### Excerpted data
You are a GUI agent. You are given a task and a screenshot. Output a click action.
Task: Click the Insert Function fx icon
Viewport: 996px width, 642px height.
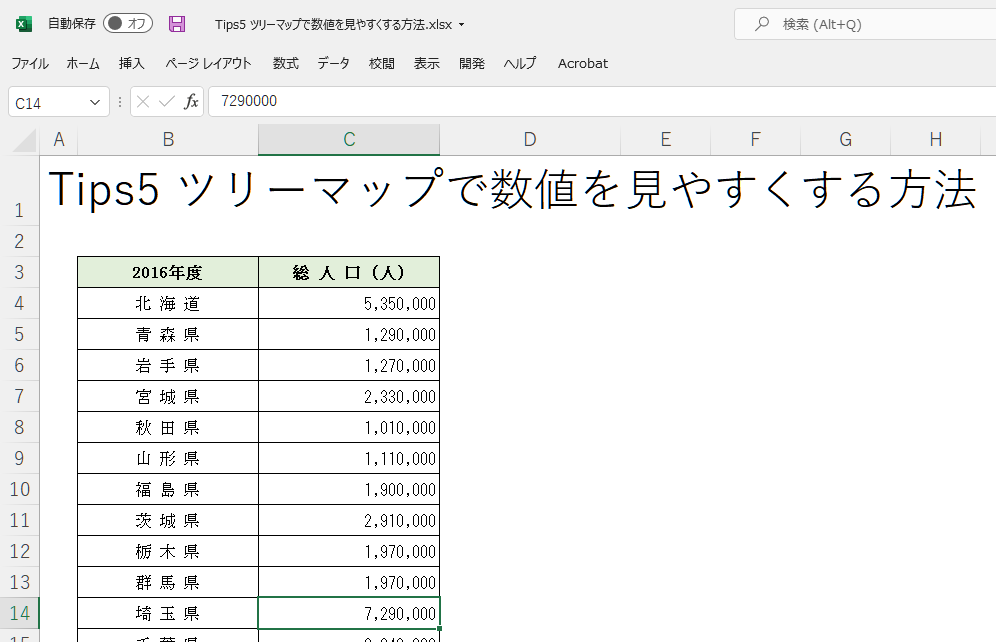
* * *
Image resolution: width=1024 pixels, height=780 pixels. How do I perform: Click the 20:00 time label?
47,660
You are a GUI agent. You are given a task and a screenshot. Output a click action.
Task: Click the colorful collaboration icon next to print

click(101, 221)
...
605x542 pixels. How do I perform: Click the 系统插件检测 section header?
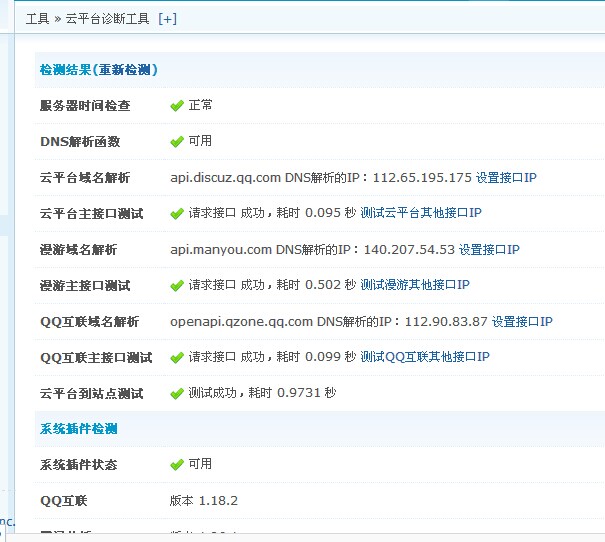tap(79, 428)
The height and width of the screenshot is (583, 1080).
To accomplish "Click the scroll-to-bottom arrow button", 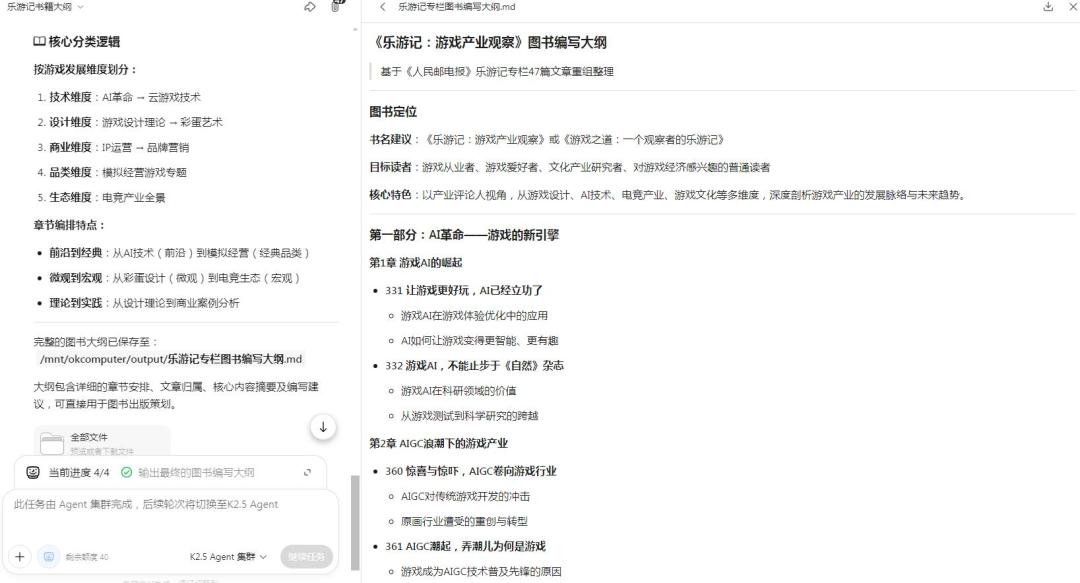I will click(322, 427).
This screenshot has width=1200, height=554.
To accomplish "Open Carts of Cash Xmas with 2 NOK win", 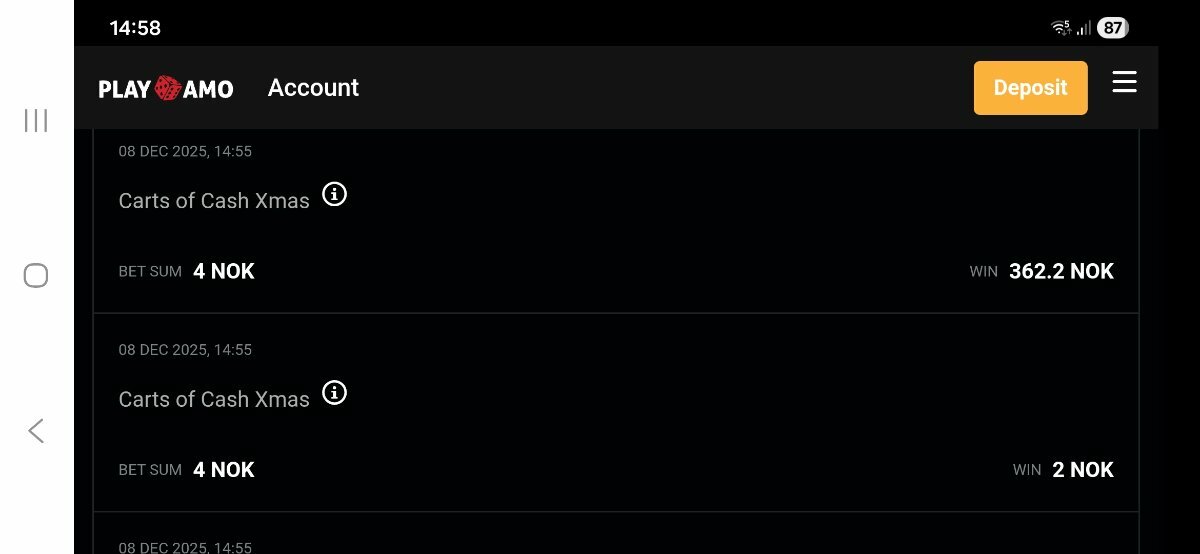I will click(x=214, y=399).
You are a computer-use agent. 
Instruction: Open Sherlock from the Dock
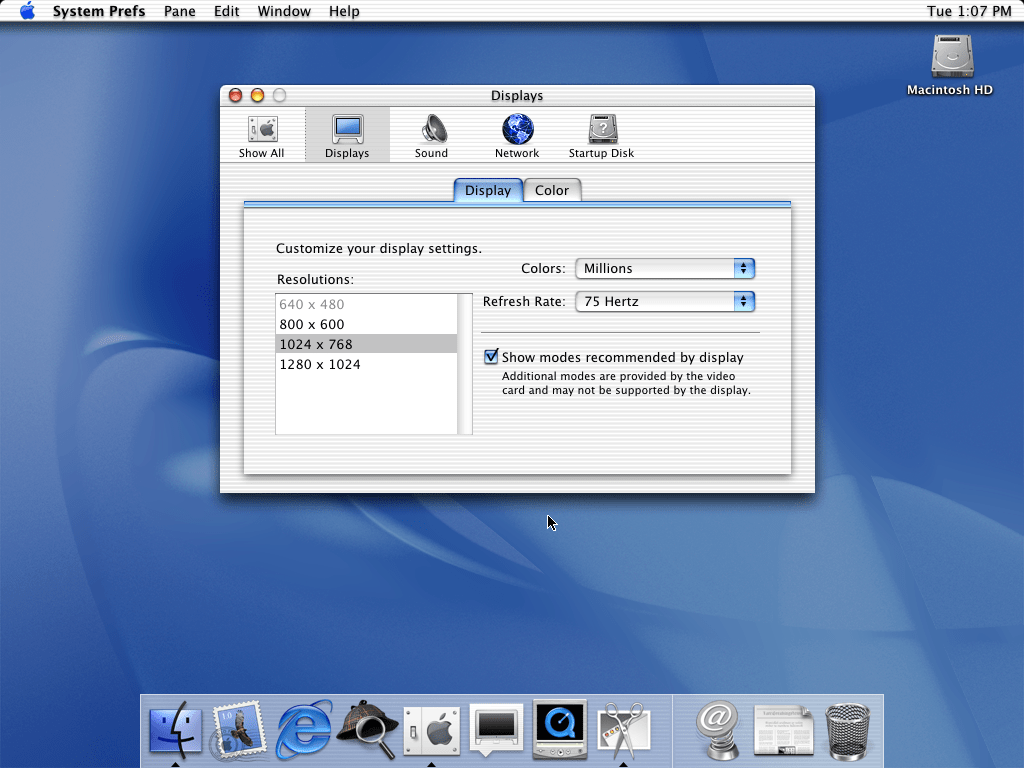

### Exercise goal
Keep both end lines and retype everything in the records above from the line containing "You are a computer-use agent." through the line containing "Instruction: Open Sherlock from the Dock", exactly, with nothing else.

### Your response
You are a computer-use agent. 
Instruction: Open Sherlock from the Dock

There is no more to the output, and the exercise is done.